Since the Animal Handlers would be working as a team to initially train the animals, they'd be doing aid another rolls as a matter of course, to get the animals familiar with the whole team. In terms of talking with the animals, you're issuing verbal commands and getting trained bark/chirp/mews back in response. I guess if you've got a ranger level or the right race and animal combo you'd get speak with animals to make it more useful?

I interpreted NPC classes as "basic inclination" and PC classes as "informed by circumstance". For example, somebody who joins the military might start off a warrior, but go through OCS and come out a marshal of the same level. They were a warrior by nature, and when that nature was complimented by their officer training they became a martial.

I'm sure a proper military will have that well and figured out, though it takes a LONG time to convert levels, and can provide actual rangers in some measure, if not as many as people in their natural NPC classes.


The Illusion part of the plan is the real one trick wonder, but the silence shells in general feel like a staple of war. You'd just have enough silence emanations lying around on the ground that sweeping them away would take too much effort away from the front line and it'd keep enemy healers and adepts from casting reliably, shut down sound reliant effects and generally make it harder to issue orders.
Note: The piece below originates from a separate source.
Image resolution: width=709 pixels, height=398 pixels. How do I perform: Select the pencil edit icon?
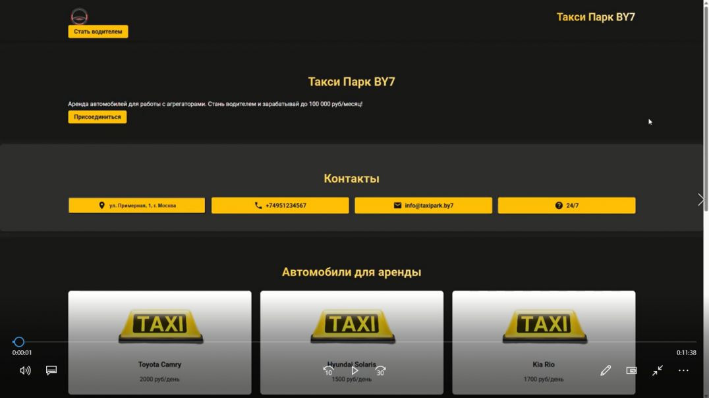pyautogui.click(x=606, y=370)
Wouldn't detect magic make that a LOT easier anyway?


I found the weapon profiles for them other Aelsif thread, are there any rules for them other than what I'm seeing there?

Which thread are you looking at? One of them is ages and ages out of date.

Alent
2017-08-06, 03:40 PM
Except none of the damage dealt by an explosive is actually thermal. The overpressure and the shrapnel are all the damage. Also, it's mostly the shrapnel.
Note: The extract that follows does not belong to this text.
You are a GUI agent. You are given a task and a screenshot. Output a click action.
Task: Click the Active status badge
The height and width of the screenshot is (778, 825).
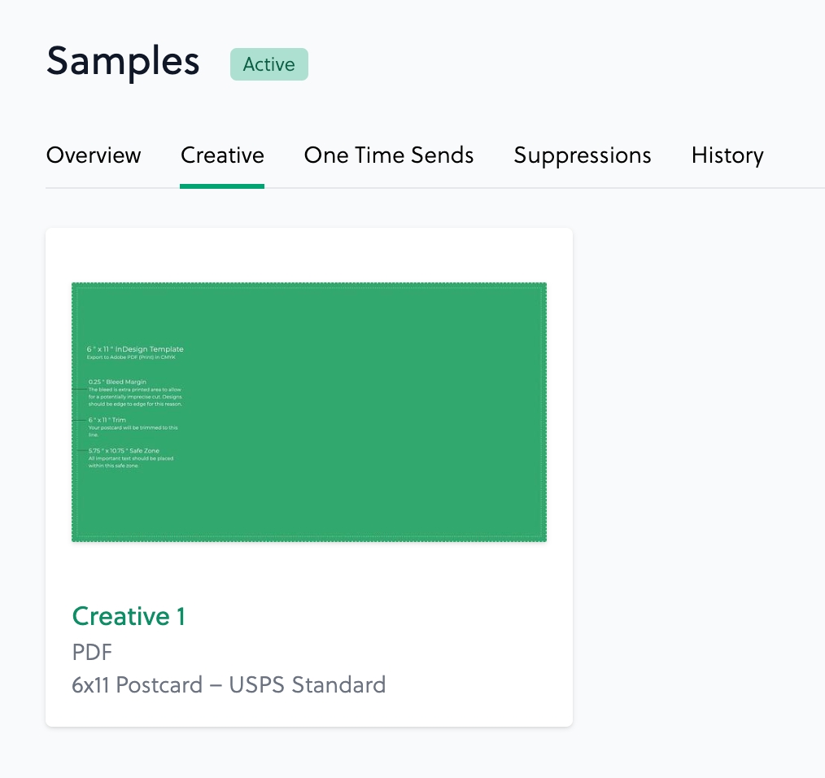[x=269, y=64]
No, don't use physics! Think of the catgirls! :smallwink:


I interpreted NPC classes as "basic inclination" and PC classes as "informed by circumstance". For example, somebody who joins the military might start off a warrior, but go through OCS and come out a marshal of the same level. They were a warrior by nature, and when that nature was complimented by their officer training they became a martial.
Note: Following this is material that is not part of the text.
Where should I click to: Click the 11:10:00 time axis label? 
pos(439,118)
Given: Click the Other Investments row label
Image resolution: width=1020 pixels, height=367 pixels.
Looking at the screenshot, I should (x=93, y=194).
I'm sure a proper military will have that well and figured out, though it takes a LONG time to convert levels, and can provide actual rangers in some measure, if not as many as people in their natural NPC classes.

Interesting. So in your concept, any kind of strategic or tactically important role would exceed the training and thus individual ability of the rank and file? That places considerable burdens on the officer/NCO corps.


Wouldn't detect magic make that a LOT easier anyway?

In which sense? You still need a move action to pick up a silence oiled piece on the ground with or without detect magic, and you're making yourself a target by doing so. They're pretty easy to deal with by themselves, it's the volume of your saturation fire making the silence fields dense and interlocked.


Which thread are you looking at? One of them is ages and ages out of date.

The one that was on the first page earlier today, in which you got plastered for strange house rules like swapping Wis for FFT Faith. That's the old one I'm guessing?

Avianmosquito
2017-08-06, 07:22 PM
Interesting. So in your concept, any kind of strategic or tactically important role would exceed the training and thus individual ability of the rank and file? That places considerable burdens on the officer/NCO corps.

Only if it would require a PC class to pull off. If an NPC class can do it, that's way easier. Also, this gives me a great campaign idea.


In which sense? You still need a move action to pick up a silence oiled piece on the ground with or without detect magic, and you're making yourself a target by doing so. They're pretty easy to deal with by themselves, it's the volume of your saturation fire making the silence fields dense and interlocked.

That's fair enough, but I meant to detect where all of it was so you aren't working blind.


The one that was on the first page earlier today, in which you got plastered for strange house rules like swapping Wis for FFT Faith. That's the old one I'm guessing?

No, that's the up to date one. The old one is buried in the archives and only shows to a google search.